▶ [Assigned task]: A line belongs in the answer if it contains "computer"; copy every such line from the entries below.

━━━━

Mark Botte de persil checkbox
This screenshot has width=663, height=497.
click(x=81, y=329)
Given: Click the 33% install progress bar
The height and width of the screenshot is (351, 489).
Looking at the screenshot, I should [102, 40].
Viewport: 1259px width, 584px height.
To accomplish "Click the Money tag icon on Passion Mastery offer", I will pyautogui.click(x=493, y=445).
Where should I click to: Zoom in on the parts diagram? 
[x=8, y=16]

━━━━

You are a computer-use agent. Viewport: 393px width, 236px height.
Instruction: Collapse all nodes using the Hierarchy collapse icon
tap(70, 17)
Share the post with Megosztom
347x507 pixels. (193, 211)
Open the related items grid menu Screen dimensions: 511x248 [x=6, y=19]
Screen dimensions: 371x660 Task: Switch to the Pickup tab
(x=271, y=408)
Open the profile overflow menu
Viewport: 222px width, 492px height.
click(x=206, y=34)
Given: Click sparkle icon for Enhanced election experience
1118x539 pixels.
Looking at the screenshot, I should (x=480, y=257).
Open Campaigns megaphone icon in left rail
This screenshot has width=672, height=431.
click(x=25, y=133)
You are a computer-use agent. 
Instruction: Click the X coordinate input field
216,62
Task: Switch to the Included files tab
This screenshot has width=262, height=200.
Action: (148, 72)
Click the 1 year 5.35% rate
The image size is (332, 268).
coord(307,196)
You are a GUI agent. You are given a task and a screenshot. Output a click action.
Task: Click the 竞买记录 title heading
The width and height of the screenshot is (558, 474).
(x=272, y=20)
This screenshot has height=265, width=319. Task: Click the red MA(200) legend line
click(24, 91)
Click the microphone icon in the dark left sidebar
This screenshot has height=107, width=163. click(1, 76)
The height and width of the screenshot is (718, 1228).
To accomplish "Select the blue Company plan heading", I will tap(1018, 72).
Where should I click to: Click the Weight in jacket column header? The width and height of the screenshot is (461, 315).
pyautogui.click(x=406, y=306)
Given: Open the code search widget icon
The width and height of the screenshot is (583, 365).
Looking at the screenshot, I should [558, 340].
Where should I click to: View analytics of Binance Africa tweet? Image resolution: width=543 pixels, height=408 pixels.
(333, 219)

━━━━

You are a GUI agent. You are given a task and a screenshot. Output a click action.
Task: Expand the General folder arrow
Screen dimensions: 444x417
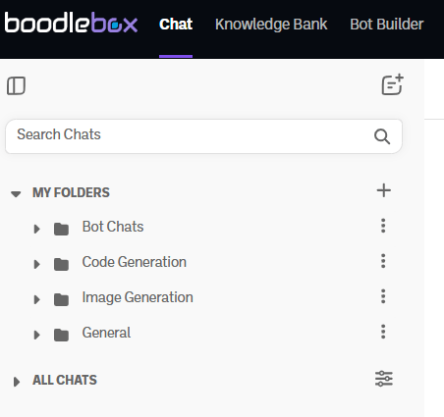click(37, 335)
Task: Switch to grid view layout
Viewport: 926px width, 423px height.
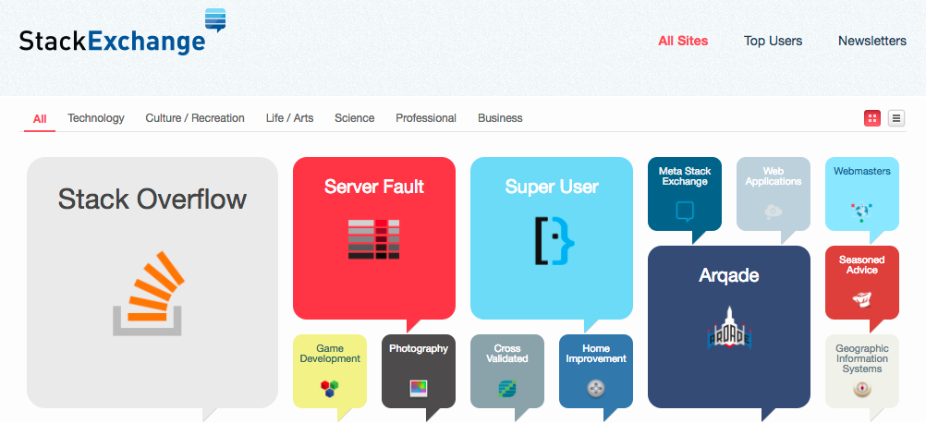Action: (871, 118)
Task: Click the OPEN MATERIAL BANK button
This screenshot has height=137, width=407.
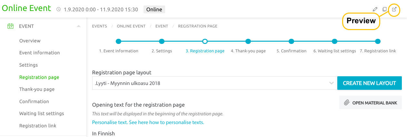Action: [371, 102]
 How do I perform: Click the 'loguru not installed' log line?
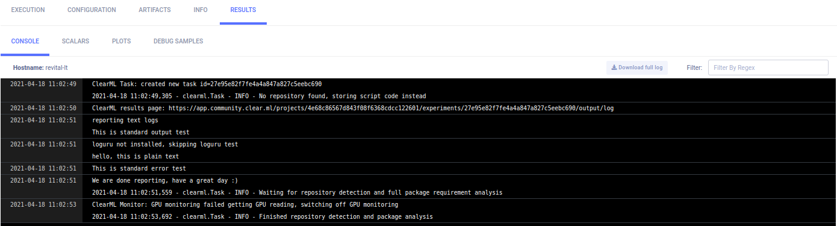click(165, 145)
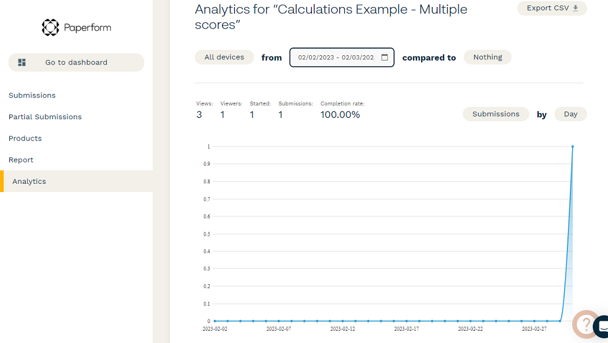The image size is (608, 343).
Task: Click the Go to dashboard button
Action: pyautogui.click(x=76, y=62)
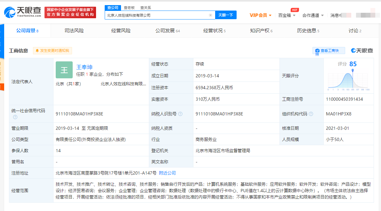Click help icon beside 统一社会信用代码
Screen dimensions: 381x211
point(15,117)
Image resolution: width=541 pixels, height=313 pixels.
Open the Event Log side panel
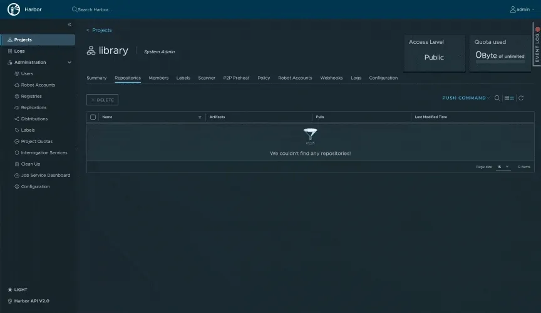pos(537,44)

━━━━

▶ [Exercise solution]:
You are a computer-use agent. Viewport: 393px width, 236px height.
You are a computer-use agent. 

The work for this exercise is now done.